Multiple GCP services impacted in the europe-west3-c zone

Incident began at 2024-10-23 18:22 and ended at 2024-10-24 02:01 (all times are US/Pacific).

Previously affected location(s)

Frankfurt (europe-west3)

Date Time Description
31 Oct 2024 08:50 PDT

Incident Report

Summary

On Wednesday, 23 October 2024, a power failure occurred in a single data center within the europe-west3 region. This failure degraded the building’s cooling infrastructure, leading to a partial shutdown of the europe-west-c zone to avoid thermal damage and causing Virtual Machines (VMs) to go offline. The event duration was 7 hours and 39 minutes and impacted various Google Cloud services in the affected zone.

To our Google Cloud customers whose businesses were impacted during this outage, we sincerely apologize.

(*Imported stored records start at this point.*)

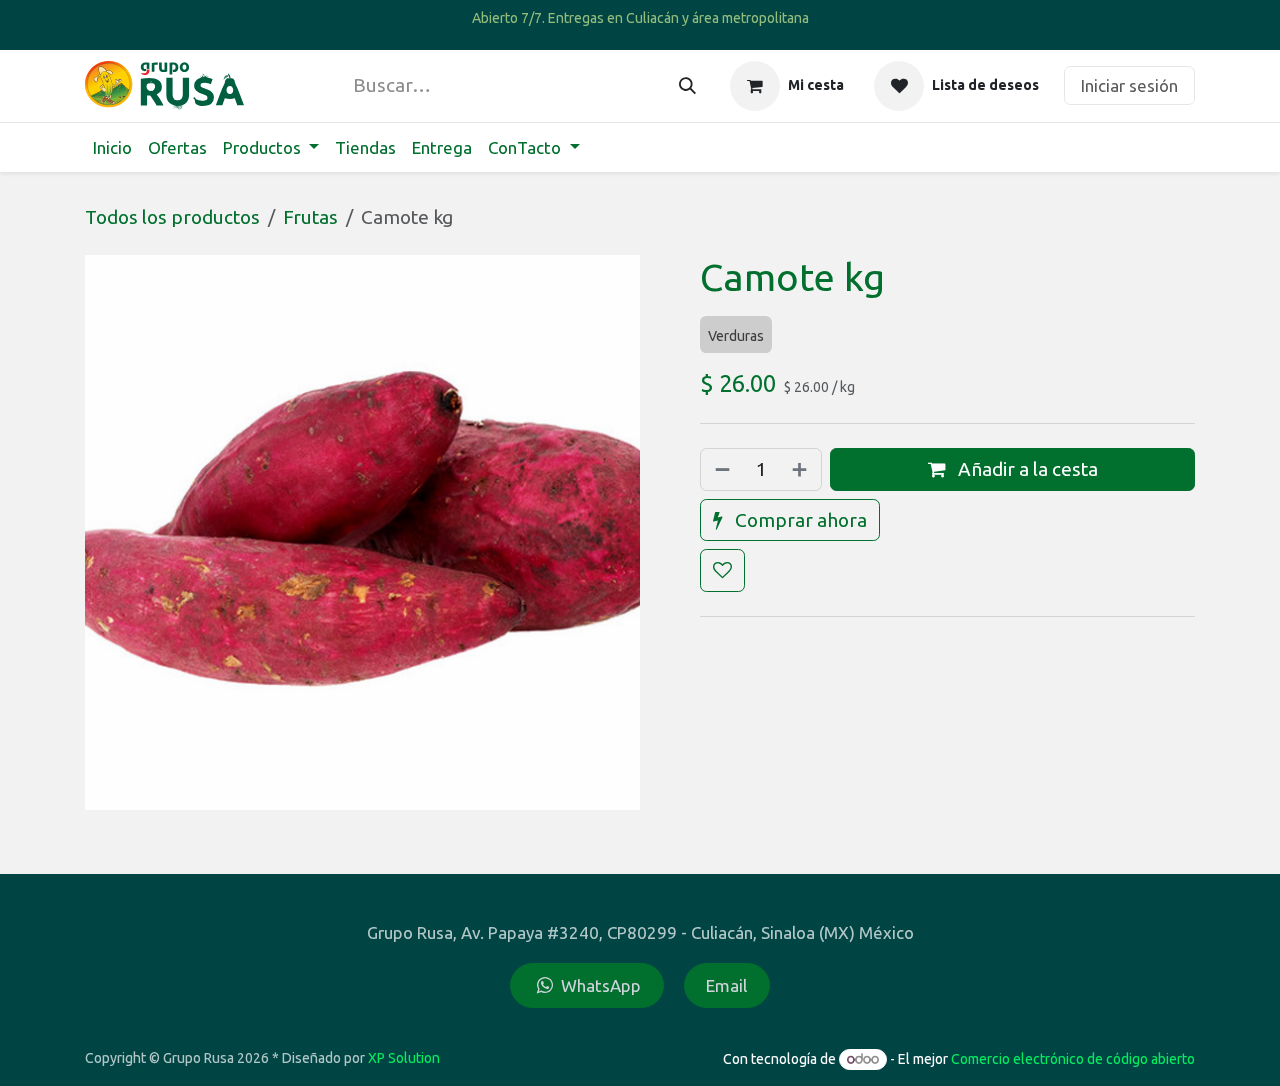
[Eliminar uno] (720, 469)
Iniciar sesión (1129, 85)
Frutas (310, 217)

This is not the level of quality and reliability we strive to offer, and we are taking immediate steps to improve the platform’s performance and resilience.

Root Cause

On 23 October 2024, at 18:22 US/Pacific time, an electrical arc flash occurred in one of the europe-west3-c zone's power distribution units, resulting in a partial power outage. This incident also affected the cooling infrastructure, leading to a rise in ambient temperature. To prevent damage, some IT equipment at the facility was shut down, causing Virtual Machines (VMs) in the datacenter to go offline and impacting multiple cloud services in the zone.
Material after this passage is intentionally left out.